Ellen Delf-Smith (top middle) with students, including Pao Swen Tseng (top right), 1914.
Courtesy of Queen Mary, University of London Archives.

From 1903, non-resident students were admitted and this led to a relaxing of regulations concerning student activities. In 1919, the trust deed of the College was changed so that it no longer insisted all members of the College Council were members of the Church of England. With this alteration in place the University of London approved Westfield College as a full member of the reconstituted university, and agreed to allocate an annual grant.

Four members of staff were granted the title University Reader, and in 1925 Caroline Skeel was given the title University Professor of History. By 1929, the College was granted the full privileges of a School of the University of London, and in 1932 it was granted its Royal Charter.

In 1939, Westfield College had to evacuate to Oxford during WWII, and Principal Mary Stocks ensured that college life continued as normal as possible. Learn more about Westfield's evacuation to Oxford here.

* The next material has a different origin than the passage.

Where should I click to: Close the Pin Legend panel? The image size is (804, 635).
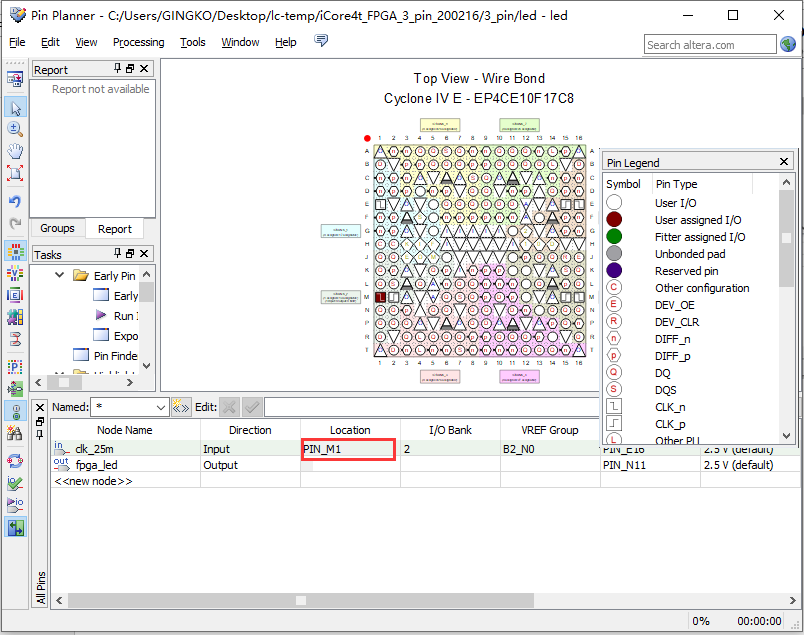[784, 161]
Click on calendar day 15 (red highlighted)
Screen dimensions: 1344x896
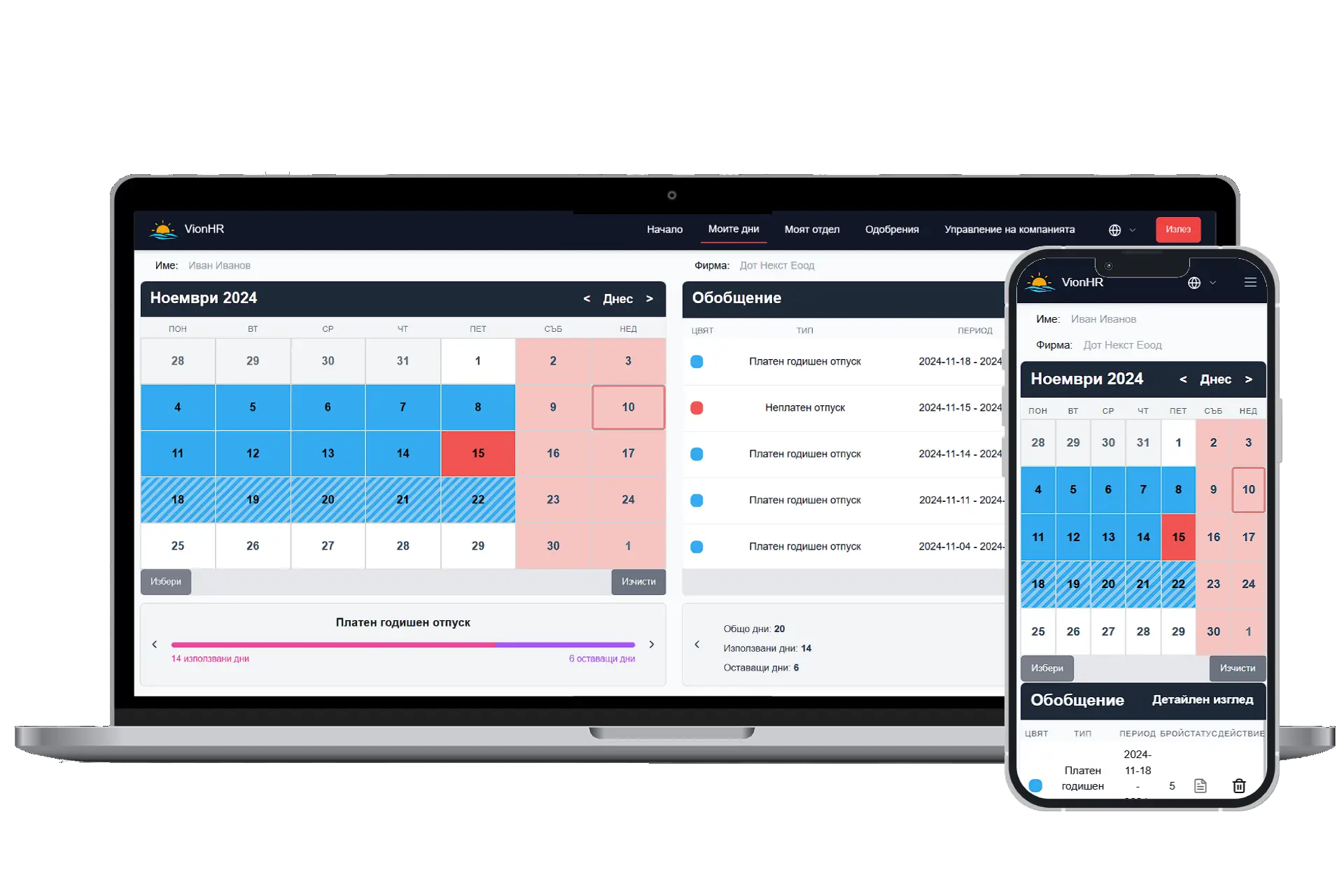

In 1961, students were admitted to study science in a new purpose-built facility, and the department was later expanded to include computer science in 1971.

In 1963, the College agreed to proposals 'that men students shall be admitted to the College', which had been debated over a number of years, and the Charter was amended appropriately in 1964. As a result, in 1965, over 100 male students were admitted for the first time. In the same year, a purpose-built science facility was opened.

Westfield College Student Union Executive 1968.
Westfield College Student Union Executive, 1968.
Courtesy of Queen Mary, University of London Archives.

From its inception, the College was supported and populated by staff and students who became significant figures in their areas of expertise and research. Westfield College represents a leading example in the history of higher education for women.

To learn more about Westfield College, Janet Sondheimer's book Castle Adamant in Hampstead: A history of Westfield College provides a well-researched history of the College from 1882-1982.

The College Archives hold an extensive collection of material relating to Westfield College, its founding, history, staff and students, from its opening in 1882 to its merger with Queen Mary College in 1989.